Die siebzehnjährige Kate Worthington, lebt mit ihrer Familie auf dem Lande. Schon von Kindesbeinen an ist sie eng mit den Geschwistern Sylvia und Henry Delafield befreundet. Beide wohnen nebenan, doch sind sie vom Stande her höher gestellt, als die Worthingtons. Henry wird eines Tages den imposanten Landsitz Blackmoore erben, der ungefähr eine Tagesreise mit der Kutsche entfernt liegt und von dem Henry Kitty, wie sie von allen genannt wird, schon viel erzählt hat, so dass Kittys Neugierde größer nicht sein könnte.
Doch eine erhoffte Einladung nach Blackmoore blieb ihr bislang stets verwehrt, da die Wothingtons, Henrys Mutter ein regelrechter Dorn im Auge sind.

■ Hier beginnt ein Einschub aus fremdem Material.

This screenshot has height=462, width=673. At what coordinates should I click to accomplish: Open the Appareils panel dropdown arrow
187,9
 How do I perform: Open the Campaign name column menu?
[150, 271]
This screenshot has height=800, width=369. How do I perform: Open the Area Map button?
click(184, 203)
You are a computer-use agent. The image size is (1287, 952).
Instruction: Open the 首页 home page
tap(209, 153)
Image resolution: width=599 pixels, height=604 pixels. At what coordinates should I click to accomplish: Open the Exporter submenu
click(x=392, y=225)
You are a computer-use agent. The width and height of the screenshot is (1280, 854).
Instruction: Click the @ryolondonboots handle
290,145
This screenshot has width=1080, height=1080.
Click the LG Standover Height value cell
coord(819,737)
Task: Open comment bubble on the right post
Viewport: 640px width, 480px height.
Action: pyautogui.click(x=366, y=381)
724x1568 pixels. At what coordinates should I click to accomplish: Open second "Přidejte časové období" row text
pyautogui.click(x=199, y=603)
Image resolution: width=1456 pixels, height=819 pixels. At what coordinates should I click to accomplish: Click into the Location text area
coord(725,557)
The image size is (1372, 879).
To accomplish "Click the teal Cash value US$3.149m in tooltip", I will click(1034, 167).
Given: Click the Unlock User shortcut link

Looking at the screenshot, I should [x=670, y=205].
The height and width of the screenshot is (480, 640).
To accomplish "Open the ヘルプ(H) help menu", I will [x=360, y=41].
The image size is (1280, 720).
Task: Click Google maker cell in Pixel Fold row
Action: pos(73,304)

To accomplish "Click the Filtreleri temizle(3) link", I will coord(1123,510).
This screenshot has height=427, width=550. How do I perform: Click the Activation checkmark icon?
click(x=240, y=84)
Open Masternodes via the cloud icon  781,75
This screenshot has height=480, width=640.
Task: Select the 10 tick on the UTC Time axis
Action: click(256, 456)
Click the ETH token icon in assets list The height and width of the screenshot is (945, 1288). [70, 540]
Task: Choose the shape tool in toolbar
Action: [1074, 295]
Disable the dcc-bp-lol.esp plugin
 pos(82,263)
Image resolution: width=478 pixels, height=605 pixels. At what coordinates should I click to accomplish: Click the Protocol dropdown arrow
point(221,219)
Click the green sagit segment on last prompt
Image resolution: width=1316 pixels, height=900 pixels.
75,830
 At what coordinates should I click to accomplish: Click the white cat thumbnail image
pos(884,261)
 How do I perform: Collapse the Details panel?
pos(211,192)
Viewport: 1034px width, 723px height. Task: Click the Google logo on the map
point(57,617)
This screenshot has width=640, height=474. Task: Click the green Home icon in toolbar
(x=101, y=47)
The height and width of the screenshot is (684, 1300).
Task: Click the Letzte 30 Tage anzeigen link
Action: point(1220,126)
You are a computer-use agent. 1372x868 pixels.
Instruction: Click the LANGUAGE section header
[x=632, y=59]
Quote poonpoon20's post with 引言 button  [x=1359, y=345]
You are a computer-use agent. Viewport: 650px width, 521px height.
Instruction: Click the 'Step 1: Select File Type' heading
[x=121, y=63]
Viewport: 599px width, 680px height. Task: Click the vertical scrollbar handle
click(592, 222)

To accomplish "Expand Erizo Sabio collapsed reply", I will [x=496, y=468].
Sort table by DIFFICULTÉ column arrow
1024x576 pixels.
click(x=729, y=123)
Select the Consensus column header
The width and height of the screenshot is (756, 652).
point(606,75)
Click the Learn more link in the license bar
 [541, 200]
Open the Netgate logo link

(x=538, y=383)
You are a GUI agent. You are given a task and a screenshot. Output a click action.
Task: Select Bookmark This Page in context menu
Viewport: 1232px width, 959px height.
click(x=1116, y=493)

Ein Skandal, verursacht von Kittys älterer Schwester, hat das Ansehen der Familie nicht besser gemacht, was das junge Mädchen sehr betrübt, da sie ein völlig anderes Wesen besitzt. Ihre Mutter, die alle Kinder möglichst gewinnbringend verheiraten möchte, ist jedoch unnachgiebig. Und so hat sie noch nicht einmal Skrupel, einen älteren, gebrechlichen und kranken Mann mit ihrer Tochter zu verkuppeln. Kitty ist entsetzt und macht allen klar, dass sie niemals heiraten will. Ein Vorhaben, das für Amüsement bei ihrer Mutter sorgt. Sie setzt ihrer widerspenstigen Tochter daher ein Ultimatum, als sie erfährt, dass Henry Kitty, endlich nach Blackmoore auf eine Landpartie eingeladen hat. Sollte Kitty mindestens drei Heiratsanträge bekommen und ablehnen, darf sie mit ihrer Tante nach Indien reisen, ein Land, das für das junge Mädchen zu einem Sehnsuchtsort geworden ist, fühlt sie sich daheim doch oftmals eingesperrt wie in einem Käfig. Sollte ihr das jedoch nicht gelingen, muss sie sich widerstandslos den Wünschen ihrer Mutter fügen. Kitty stimmt zu, ahnt jedoch nicht, wie schwer ihr Vorhaben in die Tat umzusetzen ist.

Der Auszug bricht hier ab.